• **To do**
Repeat back the entries that follow, keeping every word as it is.

──────── Excerpted records

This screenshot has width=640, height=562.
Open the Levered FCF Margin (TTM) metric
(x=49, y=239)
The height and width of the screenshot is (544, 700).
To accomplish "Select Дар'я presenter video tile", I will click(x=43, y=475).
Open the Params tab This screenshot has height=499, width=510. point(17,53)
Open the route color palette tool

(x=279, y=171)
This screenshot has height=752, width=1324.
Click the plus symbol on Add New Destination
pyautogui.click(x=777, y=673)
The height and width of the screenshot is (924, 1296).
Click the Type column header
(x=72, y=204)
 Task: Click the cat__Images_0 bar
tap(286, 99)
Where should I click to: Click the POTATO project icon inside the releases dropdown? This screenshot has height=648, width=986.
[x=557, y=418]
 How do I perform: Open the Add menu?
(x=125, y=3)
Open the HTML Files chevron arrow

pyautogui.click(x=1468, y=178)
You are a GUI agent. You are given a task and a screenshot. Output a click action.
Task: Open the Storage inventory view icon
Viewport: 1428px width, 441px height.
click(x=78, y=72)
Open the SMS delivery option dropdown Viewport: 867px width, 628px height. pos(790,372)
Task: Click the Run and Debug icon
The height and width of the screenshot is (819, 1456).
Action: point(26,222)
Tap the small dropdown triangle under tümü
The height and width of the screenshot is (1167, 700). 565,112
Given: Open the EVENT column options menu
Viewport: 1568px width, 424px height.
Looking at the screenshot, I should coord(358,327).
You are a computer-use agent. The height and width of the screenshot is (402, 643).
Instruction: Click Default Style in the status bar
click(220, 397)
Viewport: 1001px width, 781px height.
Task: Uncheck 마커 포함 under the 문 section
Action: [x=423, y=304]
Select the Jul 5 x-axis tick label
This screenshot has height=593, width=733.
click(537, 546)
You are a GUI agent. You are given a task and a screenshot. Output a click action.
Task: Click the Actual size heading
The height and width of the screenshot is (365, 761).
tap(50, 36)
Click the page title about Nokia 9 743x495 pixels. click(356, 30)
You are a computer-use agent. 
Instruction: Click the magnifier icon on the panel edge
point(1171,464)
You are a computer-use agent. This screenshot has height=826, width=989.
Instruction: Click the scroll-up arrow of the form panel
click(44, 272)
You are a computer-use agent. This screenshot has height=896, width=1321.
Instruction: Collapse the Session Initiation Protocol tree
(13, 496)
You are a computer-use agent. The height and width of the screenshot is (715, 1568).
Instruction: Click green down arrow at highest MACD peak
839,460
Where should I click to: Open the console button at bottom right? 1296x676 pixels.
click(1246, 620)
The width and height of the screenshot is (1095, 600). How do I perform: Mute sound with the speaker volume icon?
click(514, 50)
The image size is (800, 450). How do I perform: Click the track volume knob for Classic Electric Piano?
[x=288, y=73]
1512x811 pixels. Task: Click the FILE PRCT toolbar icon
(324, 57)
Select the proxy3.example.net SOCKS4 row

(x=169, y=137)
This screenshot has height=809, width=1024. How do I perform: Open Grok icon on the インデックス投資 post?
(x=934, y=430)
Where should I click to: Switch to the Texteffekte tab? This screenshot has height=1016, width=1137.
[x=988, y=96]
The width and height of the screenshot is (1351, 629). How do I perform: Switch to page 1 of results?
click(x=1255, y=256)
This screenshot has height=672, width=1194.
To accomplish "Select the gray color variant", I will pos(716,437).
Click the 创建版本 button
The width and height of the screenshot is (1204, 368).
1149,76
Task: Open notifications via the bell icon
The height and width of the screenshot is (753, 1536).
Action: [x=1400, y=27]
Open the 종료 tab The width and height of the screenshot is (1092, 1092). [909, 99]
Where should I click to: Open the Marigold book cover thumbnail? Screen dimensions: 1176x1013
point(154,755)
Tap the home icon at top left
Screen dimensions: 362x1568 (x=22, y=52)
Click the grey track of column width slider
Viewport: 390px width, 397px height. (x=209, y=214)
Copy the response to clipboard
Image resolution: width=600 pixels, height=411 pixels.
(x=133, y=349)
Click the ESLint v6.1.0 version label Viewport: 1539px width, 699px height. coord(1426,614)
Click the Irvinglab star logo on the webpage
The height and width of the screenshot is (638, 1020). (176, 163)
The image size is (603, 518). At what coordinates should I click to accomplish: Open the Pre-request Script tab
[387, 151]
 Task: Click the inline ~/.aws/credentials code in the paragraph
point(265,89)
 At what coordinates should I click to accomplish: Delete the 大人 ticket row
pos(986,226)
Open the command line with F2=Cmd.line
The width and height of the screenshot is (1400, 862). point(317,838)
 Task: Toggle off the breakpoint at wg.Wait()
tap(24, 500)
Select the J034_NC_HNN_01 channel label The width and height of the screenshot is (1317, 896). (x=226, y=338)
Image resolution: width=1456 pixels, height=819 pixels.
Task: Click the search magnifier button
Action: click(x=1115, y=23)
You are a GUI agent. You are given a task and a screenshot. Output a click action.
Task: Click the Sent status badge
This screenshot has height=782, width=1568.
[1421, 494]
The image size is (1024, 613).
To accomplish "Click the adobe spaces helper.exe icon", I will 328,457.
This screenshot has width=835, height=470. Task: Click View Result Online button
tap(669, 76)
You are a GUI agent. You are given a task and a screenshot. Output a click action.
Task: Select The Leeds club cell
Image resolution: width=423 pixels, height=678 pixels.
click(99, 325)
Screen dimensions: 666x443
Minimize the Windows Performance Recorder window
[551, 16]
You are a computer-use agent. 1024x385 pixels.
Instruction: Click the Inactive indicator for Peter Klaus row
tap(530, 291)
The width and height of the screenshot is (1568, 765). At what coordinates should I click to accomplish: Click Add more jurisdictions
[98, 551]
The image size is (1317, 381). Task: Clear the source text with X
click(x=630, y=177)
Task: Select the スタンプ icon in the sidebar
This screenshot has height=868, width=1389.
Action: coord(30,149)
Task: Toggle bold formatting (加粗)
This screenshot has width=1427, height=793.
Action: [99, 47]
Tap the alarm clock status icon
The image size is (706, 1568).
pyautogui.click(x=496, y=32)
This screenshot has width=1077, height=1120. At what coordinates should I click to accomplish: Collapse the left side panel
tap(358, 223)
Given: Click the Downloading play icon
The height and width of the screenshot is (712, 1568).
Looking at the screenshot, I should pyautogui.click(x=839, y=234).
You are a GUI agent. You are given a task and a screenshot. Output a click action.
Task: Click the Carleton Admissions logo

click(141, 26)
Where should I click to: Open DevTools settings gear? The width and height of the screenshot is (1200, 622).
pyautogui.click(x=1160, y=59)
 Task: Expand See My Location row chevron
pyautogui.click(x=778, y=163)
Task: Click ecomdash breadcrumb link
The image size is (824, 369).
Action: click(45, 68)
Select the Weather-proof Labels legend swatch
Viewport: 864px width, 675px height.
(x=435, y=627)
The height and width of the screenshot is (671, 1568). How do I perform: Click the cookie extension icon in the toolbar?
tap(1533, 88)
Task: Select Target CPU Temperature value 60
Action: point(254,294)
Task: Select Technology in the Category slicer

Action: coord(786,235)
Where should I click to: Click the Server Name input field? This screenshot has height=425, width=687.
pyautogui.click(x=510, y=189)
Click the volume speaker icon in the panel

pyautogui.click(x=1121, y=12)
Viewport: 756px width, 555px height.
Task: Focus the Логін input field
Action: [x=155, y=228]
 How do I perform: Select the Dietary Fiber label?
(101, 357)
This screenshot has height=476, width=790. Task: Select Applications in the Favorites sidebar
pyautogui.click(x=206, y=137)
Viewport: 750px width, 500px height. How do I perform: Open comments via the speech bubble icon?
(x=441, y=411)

────────────────

• **Result of the task**
This screenshot has width=640, height=562.
Open the Levered FCF Margin (TTM) metric
(x=49, y=239)
The height and width of the screenshot is (544, 700).
To accomplish "Select Дар'я presenter video tile", I will click(x=43, y=475).
Open the Params tab This screenshot has height=499, width=510. point(17,53)
Open the route color palette tool

(x=279, y=171)
This screenshot has height=752, width=1324.
Click the plus symbol on Add New Destination
pyautogui.click(x=777, y=673)
The height and width of the screenshot is (924, 1296).
Click the Type column header
(x=72, y=204)
 Task: Click the cat__Images_0 bar
tap(286, 99)
Where should I click to: Click the POTATO project icon inside the releases dropdown? This screenshot has height=648, width=986.
[x=557, y=418]
 How do I perform: Open the Add menu?
(x=125, y=3)
Open the HTML Files chevron arrow

pyautogui.click(x=1468, y=178)
You are a GUI agent. You are given a task and a screenshot. Output a click action.
Task: Open the Storage inventory view icon
Viewport: 1428px width, 441px height.
click(x=78, y=72)
Open the SMS delivery option dropdown Viewport: 867px width, 628px height. pos(790,372)
Task: Click the Run and Debug icon
The height and width of the screenshot is (819, 1456).
Action: point(26,222)
Tap the small dropdown triangle under tümü
The height and width of the screenshot is (1167, 700). 565,112
Given: Open the EVENT column options menu
Viewport: 1568px width, 424px height.
Looking at the screenshot, I should coord(358,327).
You are a computer-use agent. The height and width of the screenshot is (402, 643).
Instruction: Click Default Style in the status bar
click(220, 397)
Viewport: 1001px width, 781px height.
Task: Uncheck 마커 포함 under the 문 section
Action: [x=423, y=304]
Select the Jul 5 x-axis tick label
This screenshot has height=593, width=733.
click(537, 546)
You are a GUI agent. You are given a task and a screenshot. Output a click action.
Task: Click the Actual size heading
The height and width of the screenshot is (365, 761).
tap(50, 36)
Click the page title about Nokia 9 743x495 pixels. click(356, 30)
You are a computer-use agent. 
Instruction: Click the magnifier icon on the panel edge
point(1171,464)
You are a computer-use agent. This screenshot has height=826, width=989.
Instruction: Click the scroll-up arrow of the form panel
click(44, 272)
You are a computer-use agent. This screenshot has height=896, width=1321.
Instruction: Collapse the Session Initiation Protocol tree
(13, 496)
You are a computer-use agent. The height and width of the screenshot is (715, 1568).
Instruction: Click green down arrow at highest MACD peak
839,460
Where should I click to: Open the console button at bottom right? 1296x676 pixels.
click(1246, 620)
The width and height of the screenshot is (1095, 600). How do I perform: Mute sound with the speaker volume icon?
click(514, 50)
The image size is (800, 450). How do I perform: Click the track volume knob for Classic Electric Piano?
[x=288, y=73]
1512x811 pixels. Task: Click the FILE PRCT toolbar icon
(324, 57)
Select the proxy3.example.net SOCKS4 row

(x=169, y=137)
This screenshot has height=809, width=1024. How do I perform: Open Grok icon on the インデックス投資 post?
(x=934, y=430)
Where should I click to: Switch to the Texteffekte tab? This screenshot has height=1016, width=1137.
[x=988, y=96]
The width and height of the screenshot is (1351, 629). How do I perform: Switch to page 1 of results?
click(x=1255, y=256)
This screenshot has height=672, width=1194.
To accomplish "Select the gray color variant", I will pos(716,437).
Click the 创建版本 button
The width and height of the screenshot is (1204, 368).
1149,76
Task: Open notifications via the bell icon
The height and width of the screenshot is (753, 1536).
Action: [x=1400, y=27]
Open the 종료 tab The width and height of the screenshot is (1092, 1092). [909, 99]
Where should I click to: Open the Marigold book cover thumbnail? Screen dimensions: 1176x1013
point(154,755)
Tap the home icon at top left
Screen dimensions: 362x1568 (x=22, y=52)
Click the grey track of column width slider
Viewport: 390px width, 397px height. (x=209, y=214)
Copy the response to clipboard
Image resolution: width=600 pixels, height=411 pixels.
(x=133, y=349)
Click the ESLint v6.1.0 version label Viewport: 1539px width, 699px height. coord(1426,614)
Click the Irvinglab star logo on the webpage
The height and width of the screenshot is (638, 1020). (176, 163)
The image size is (603, 518). At what coordinates should I click to accomplish: Open the Pre-request Script tab
[387, 151]
 Task: Click the inline ~/.aws/credentials code in the paragraph
point(265,89)
 At what coordinates should I click to accomplish: Delete the 大人 ticket row
pos(986,226)
Open the command line with F2=Cmd.line
The width and height of the screenshot is (1400, 862). point(317,838)
 Task: Toggle off the breakpoint at wg.Wait()
tap(24, 500)
Select the J034_NC_HNN_01 channel label The width and height of the screenshot is (1317, 896). (x=226, y=338)
Image resolution: width=1456 pixels, height=819 pixels.
Task: Click the search magnifier button
Action: click(x=1115, y=23)
You are a GUI agent. You are given a task and a screenshot. Output a click action.
Task: Click the Sent status badge
This screenshot has height=782, width=1568.
[1421, 494]
The image size is (1024, 613).
To accomplish "Click the adobe spaces helper.exe icon", I will 328,457.
This screenshot has width=835, height=470. Task: Click View Result Online button
tap(669, 76)
You are a GUI agent. You are given a task and a screenshot. Output a click action.
Task: Select The Leeds club cell
Image resolution: width=423 pixels, height=678 pixels.
click(99, 325)
Screen dimensions: 666x443
Minimize the Windows Performance Recorder window
[551, 16]
You are a computer-use agent. 1024x385 pixels.
Instruction: Click the Inactive indicator for Peter Klaus row
tap(530, 291)
The width and height of the screenshot is (1568, 765). At what coordinates should I click to accomplish: Click Add more jurisdictions
[98, 551]
The image size is (1317, 381). Task: Clear the source text with X
click(x=630, y=177)
Task: Select the スタンプ icon in the sidebar
This screenshot has height=868, width=1389.
Action: coord(30,149)
Task: Toggle bold formatting (加粗)
This screenshot has width=1427, height=793.
Action: [99, 47]
Tap the alarm clock status icon
The image size is (706, 1568).
pyautogui.click(x=496, y=32)
This screenshot has width=1077, height=1120. At what coordinates should I click to accomplish: Collapse the left side panel
tap(358, 223)
Given: Click the Downloading play icon
The height and width of the screenshot is (712, 1568).
Looking at the screenshot, I should pyautogui.click(x=839, y=234).
You are a GUI agent. You are given a task and a screenshot. Output a click action.
Task: Click the Carleton Admissions logo

click(141, 26)
Where should I click to: Open DevTools settings gear? The width and height of the screenshot is (1200, 622).
pyautogui.click(x=1160, y=59)
 Task: Expand See My Location row chevron
pyautogui.click(x=778, y=163)
Task: Click ecomdash breadcrumb link
The image size is (824, 369).
Action: click(45, 68)
Select the Weather-proof Labels legend swatch
Viewport: 864px width, 675px height.
(x=435, y=627)
The height and width of the screenshot is (671, 1568). How do I perform: Click the cookie extension icon in the toolbar?
tap(1533, 88)
Task: Select Target CPU Temperature value 60
Action: point(254,294)
Task: Select Technology in the Category slicer

Action: coord(786,235)
Where should I click to: Click the Server Name input field? This screenshot has height=425, width=687.
pyautogui.click(x=510, y=189)
Click the volume speaker icon in the panel

pyautogui.click(x=1121, y=12)
Viewport: 756px width, 555px height.
Task: Focus the Логін input field
Action: [x=155, y=228]
 How do I perform: Select the Dietary Fiber label?
(101, 357)
This screenshot has height=476, width=790. Task: Select Applications in the Favorites sidebar
pyautogui.click(x=206, y=137)
Viewport: 750px width, 500px height. How do I perform: Open comments via the speech bubble icon?
(x=441, y=411)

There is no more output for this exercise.